Constructing Non-Markovian Decision Process via History Aggregator
Journal:
arXiv
Published Date:
Jun 30, 2025
Abstract
In the domain of algorithmic decision-making, non-Markovian dynamics manifest
as a significant impediment, especially for paradigms such as Reinforcement
Learning (RL), thereby exerting far-reaching consequences on the advancement
and effectiveness of the associated systems. Nevertheless, the existing
benchmarks are deficient in comprehensively assessing the capacity of decision
algorithms to handle non-Markovian dynamics. To address this deficiency, we
have devised a generalized methodology grounded in category theory. Notably, we
established the category of Markov Decision Processes (MDP) and the category of
non-Markovian Decision Processes (NMDP), and proved the equivalence
relationship between them.

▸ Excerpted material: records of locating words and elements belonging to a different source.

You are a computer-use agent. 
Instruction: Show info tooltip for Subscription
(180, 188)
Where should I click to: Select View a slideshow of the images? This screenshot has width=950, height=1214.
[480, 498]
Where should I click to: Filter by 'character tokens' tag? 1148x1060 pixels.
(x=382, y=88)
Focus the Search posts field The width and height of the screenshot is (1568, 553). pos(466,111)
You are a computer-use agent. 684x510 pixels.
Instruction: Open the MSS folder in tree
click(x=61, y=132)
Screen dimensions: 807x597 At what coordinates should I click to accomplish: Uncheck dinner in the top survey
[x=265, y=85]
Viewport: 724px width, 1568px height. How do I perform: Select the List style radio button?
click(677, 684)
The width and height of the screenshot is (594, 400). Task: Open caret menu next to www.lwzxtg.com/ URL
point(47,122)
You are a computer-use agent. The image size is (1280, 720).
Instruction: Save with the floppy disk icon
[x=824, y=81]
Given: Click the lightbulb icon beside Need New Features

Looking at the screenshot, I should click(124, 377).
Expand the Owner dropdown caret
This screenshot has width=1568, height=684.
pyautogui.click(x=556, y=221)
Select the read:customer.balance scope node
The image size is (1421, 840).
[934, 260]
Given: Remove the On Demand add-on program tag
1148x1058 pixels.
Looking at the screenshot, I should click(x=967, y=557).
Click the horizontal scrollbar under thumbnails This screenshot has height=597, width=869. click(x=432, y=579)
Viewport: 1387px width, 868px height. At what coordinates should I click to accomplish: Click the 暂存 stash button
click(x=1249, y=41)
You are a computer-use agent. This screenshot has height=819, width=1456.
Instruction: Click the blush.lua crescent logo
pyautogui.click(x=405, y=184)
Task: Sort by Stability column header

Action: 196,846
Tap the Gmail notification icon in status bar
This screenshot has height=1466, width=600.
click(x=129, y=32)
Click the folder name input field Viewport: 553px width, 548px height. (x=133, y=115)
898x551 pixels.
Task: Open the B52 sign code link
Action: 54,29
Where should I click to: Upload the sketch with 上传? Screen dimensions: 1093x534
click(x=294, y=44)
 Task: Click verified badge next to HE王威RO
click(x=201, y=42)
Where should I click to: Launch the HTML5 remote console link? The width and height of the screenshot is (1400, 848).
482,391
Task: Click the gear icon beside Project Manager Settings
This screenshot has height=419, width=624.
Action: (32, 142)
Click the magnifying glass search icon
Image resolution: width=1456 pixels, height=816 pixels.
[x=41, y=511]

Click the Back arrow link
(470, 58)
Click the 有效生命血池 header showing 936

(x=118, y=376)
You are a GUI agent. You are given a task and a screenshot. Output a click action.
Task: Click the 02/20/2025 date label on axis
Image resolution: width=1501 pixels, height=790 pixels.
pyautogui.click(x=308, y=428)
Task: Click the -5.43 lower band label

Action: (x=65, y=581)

This theoretical foundation provides a novel
perspective for understanding and addressing non-Markovian dynamics. We further
introduced non-Markovianity into decision-making problem settings via the
History Aggregator for State (HAS). With HAS, we can precisely control the
state dependency structure of decision-making problems in the time series. Our
analysis demonstrates the effectiveness of our method in representing a broad
range of non-Markovian dynamics. This approach facilitates a more rigorous and
flexible evaluation of decision algorithms by testing them in problem settings
where non-Markovian dynamics are explicitly constructed.